_Work instructions_: In the note on physics and computation below, what kind of computer could simulate any physical system that does not depend on macroscopic quantum coherence?

_Page extract_:
________

Peter,

About physics and computation --

The following is my understanding.  To prove these statements rigorously
would take some work..

According to the Standard Model (accounting for all known forces besides
gravity), any physical system could be simulated by some (potentially
massively parallel) femto-computer, without dramatic inefficiency

Any physical system not relying on degenerate matter (i.e. keeping its
nuclear particles inside atoms) can be simulated by some (potentially
massively parallel) quantum computer without dramatic inefficiency

Any physical system not depending on macroscopic quantum coherence, can be
simulated by some (potentially  massively parallel) classical digital
computer (say, a big Connection Machine), without dramatic inefficiency

All this is based on the Standard Model without including gravity.  There
is no consistent, acknowledged unified theory of the Standard Model and
gravitational (General Relativity) theory.  According to string theory or
loop quantum gravity theory, two of the leading contenders for a unified
theory, it is my impression that any physical system could  be simulated by
some appropriately defined massively parallel string or loop computer,
without dramatic inefficiency.  But this is less clear to me since the math
of these theories is rather incompletely understood.

________

_Source material_:

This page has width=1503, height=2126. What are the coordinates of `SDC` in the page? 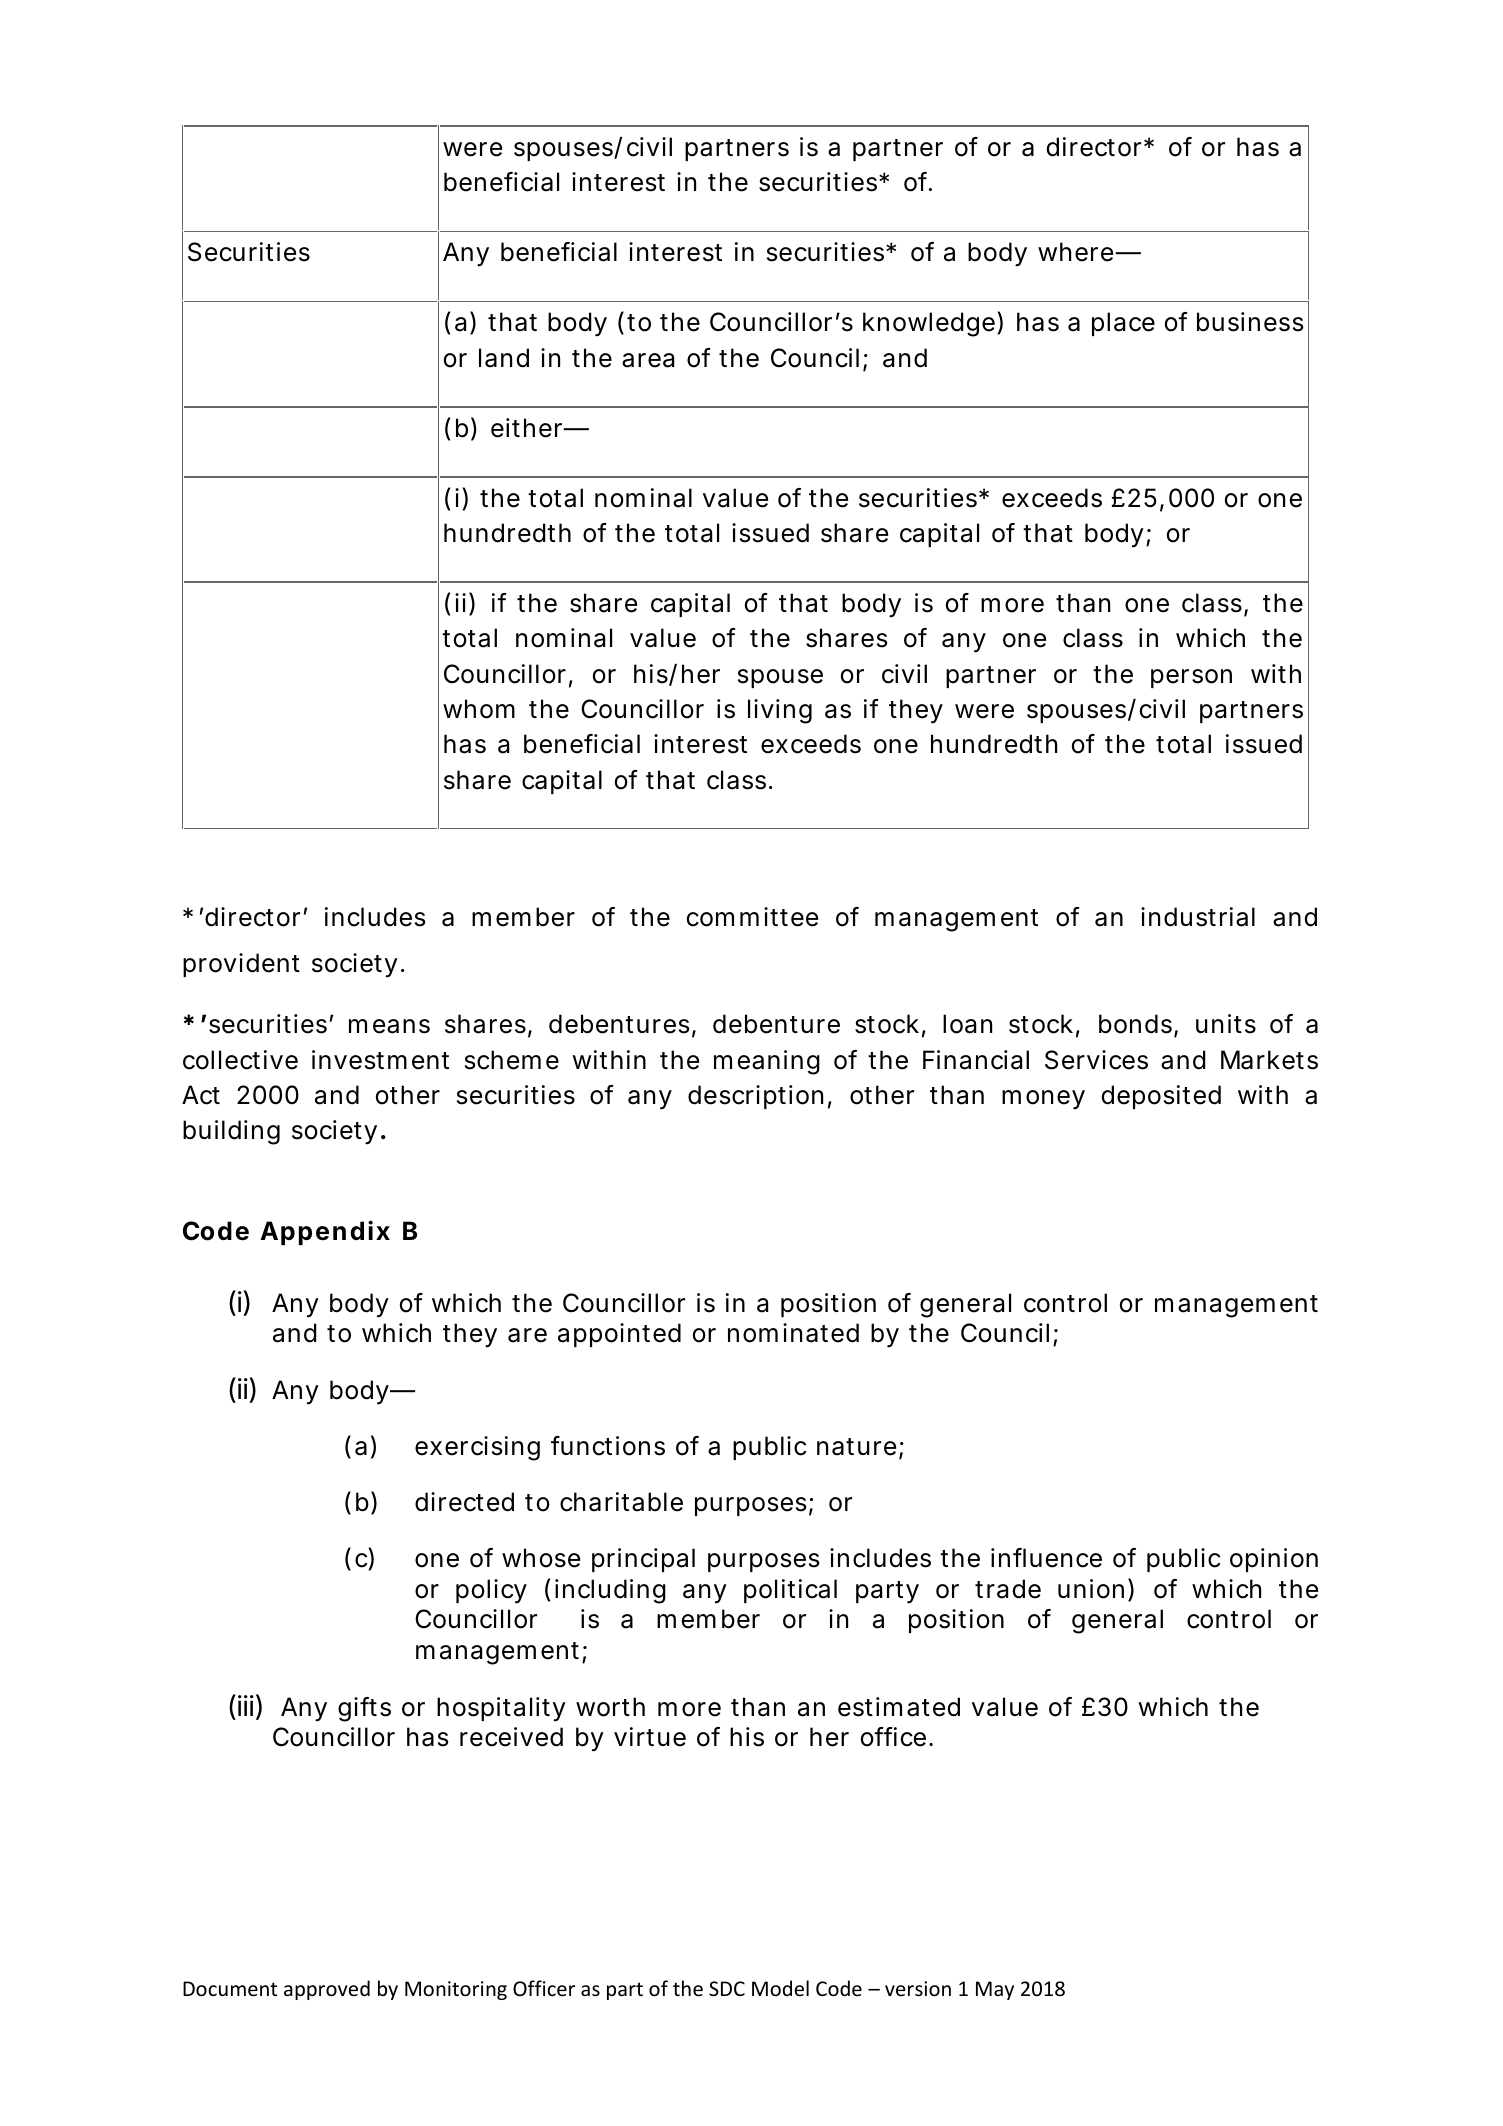 It's located at (727, 1989).
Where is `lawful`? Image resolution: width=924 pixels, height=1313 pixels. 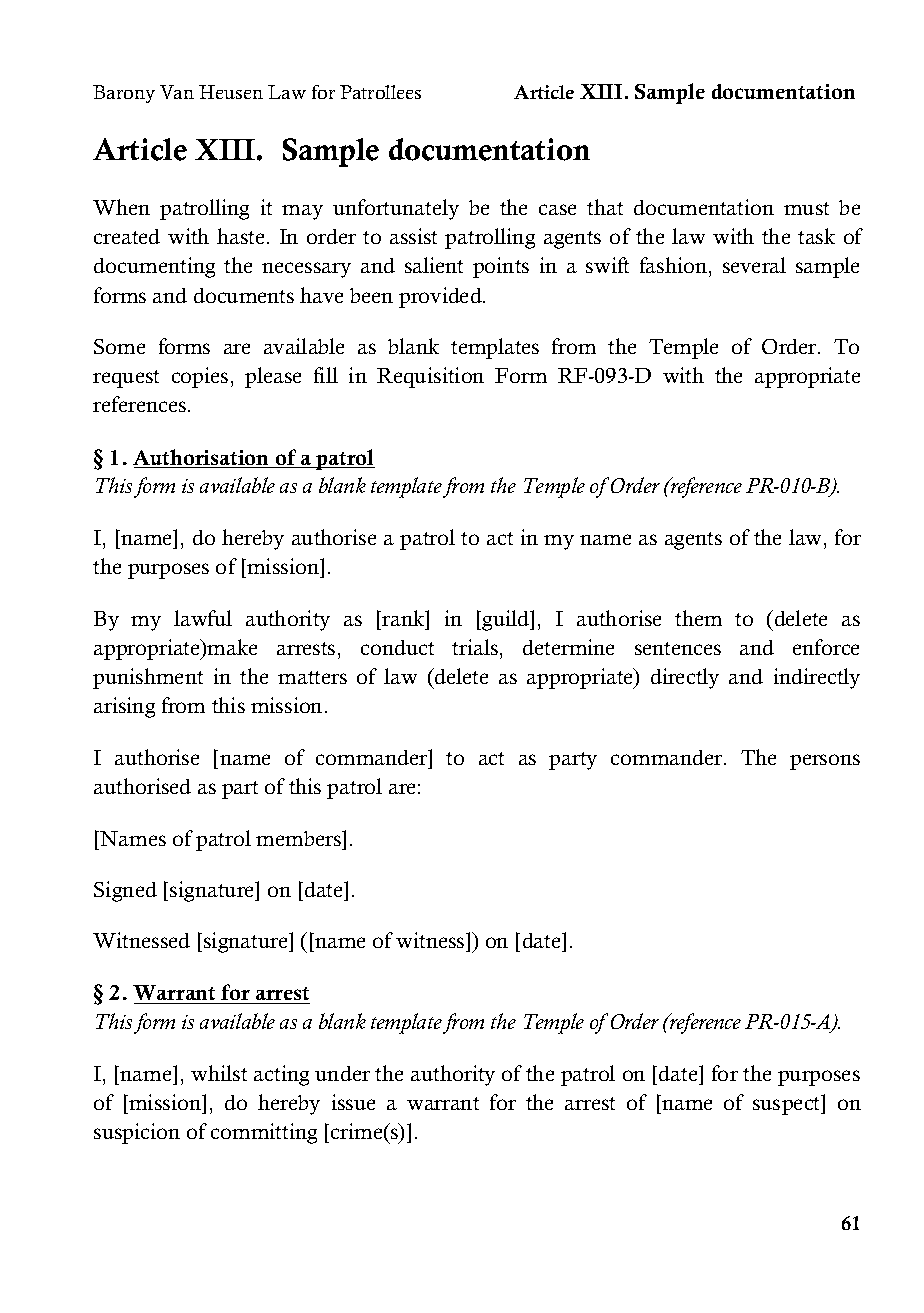
lawful is located at coordinates (203, 618).
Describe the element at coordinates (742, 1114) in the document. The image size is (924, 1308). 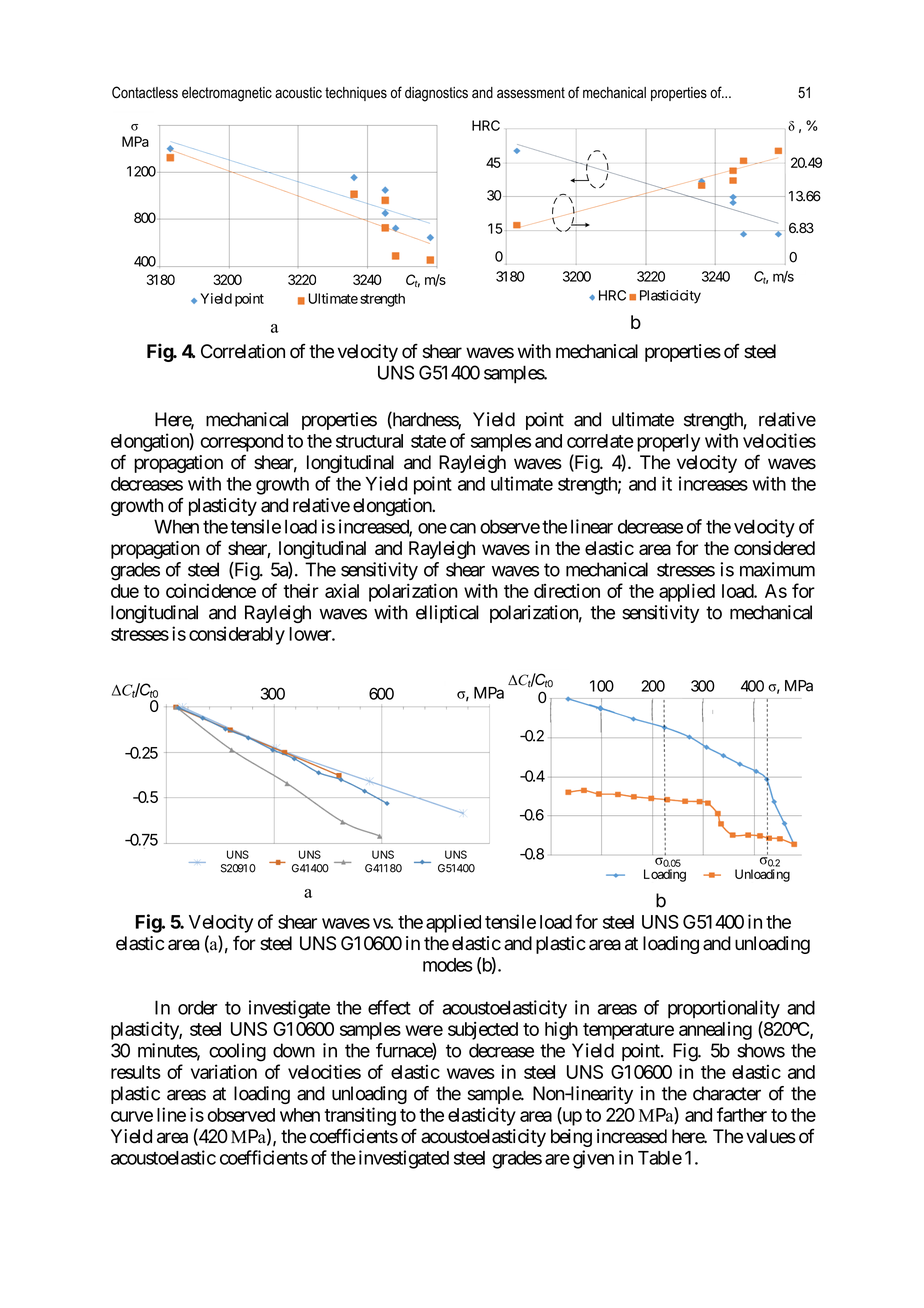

________

_Finished task_: A potentially massively parallel classical digital computer, such as a big Connection Machine, without dramatic inefficiency.